Bookkeeping Issues at Ross' Servicer

American Home Mortgage Servicing Inc., the company assembled by the billionaire Wilbur Ross, has bookkeeping problems that may hurt bond investors, Moody's Investors Service said, potentially including ones who borrowed from the Federal Reserve.

The Coppell, Texas, servicer has been slow to reconcile numerous items in custodial bank statements with its accounting records, citing "inconsistencies" between two technology systems, the rating firm said March 19. "Although reconciliation items are not uncommon in the mortgage servicing industry, servicers will typically resolve such items within 30 days of being identified," which hasn't been the case with American Home, Moody's analysts Navneet Agarwal and Zhiqin Huang wrote. They wrote that "there is a significant amount of aged" — 60 days or more — "reconciliation items" at American Home.
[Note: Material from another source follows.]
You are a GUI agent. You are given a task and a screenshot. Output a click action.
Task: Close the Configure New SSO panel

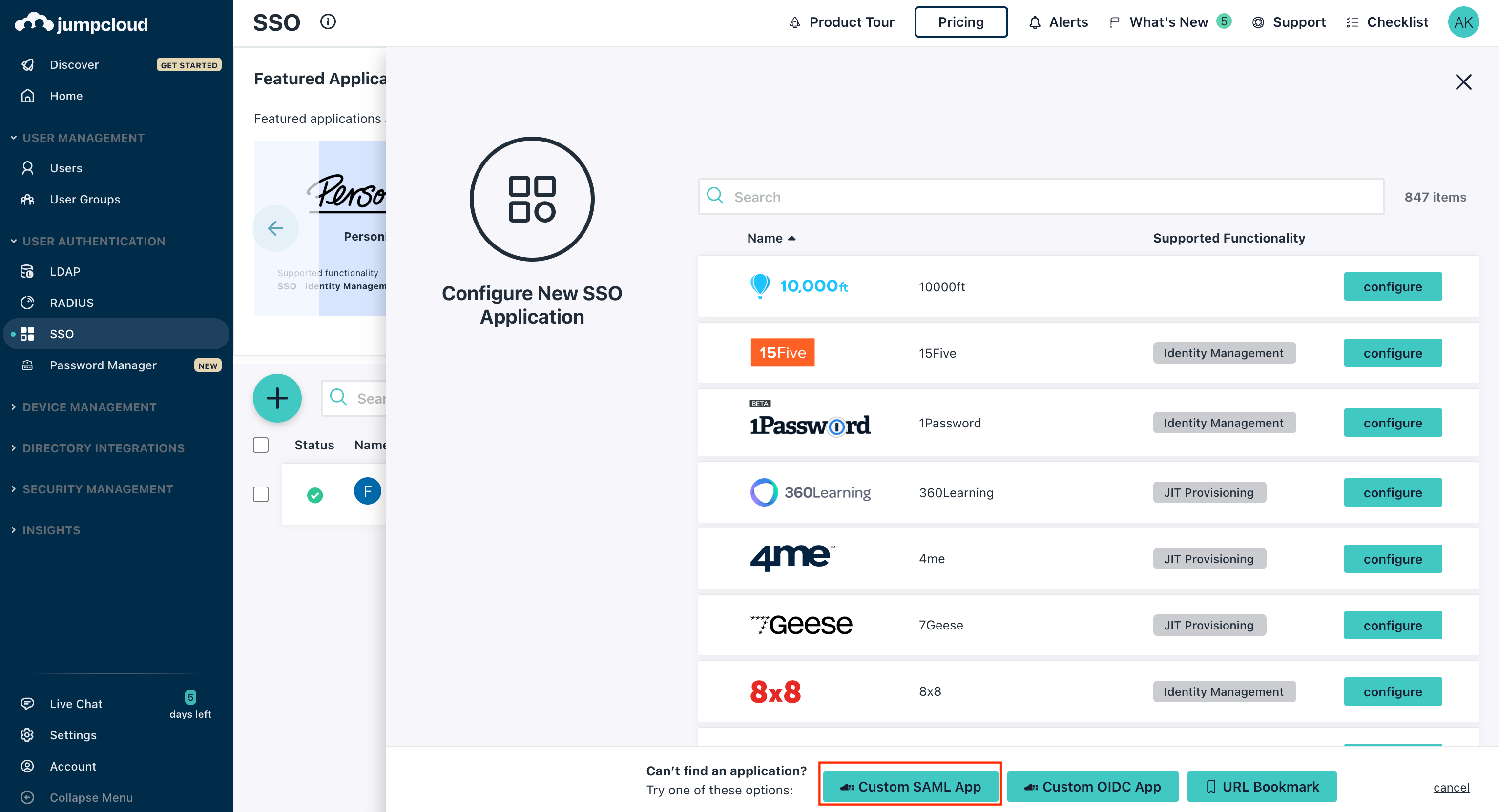[x=1463, y=82]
As a result, Moody's said it may downgrade as much as $225 million of securities backed by American Home's advances of delinquent homeowners' payments to mortgage-bond investors, even though the company has fattened the transaction's reserve fund by $20 million to protect bondholders as it fixes its procedures.

Any default may cost the Fed, which lent $107.5 million to buyers of the servicer-advance bonds through its Term Asset-Backed Securities Loan Facility.

American Home said on March 19 that "we haven't incurred any losses to date directly related to the reconciliation effort nor do we expect to incur any losses. … Our agreement to increase the reserve fund by $20 million and to maintain a material additional deposit in the fund until the situation is resolved demonstrates our strong commitment to maintain the AAA rating."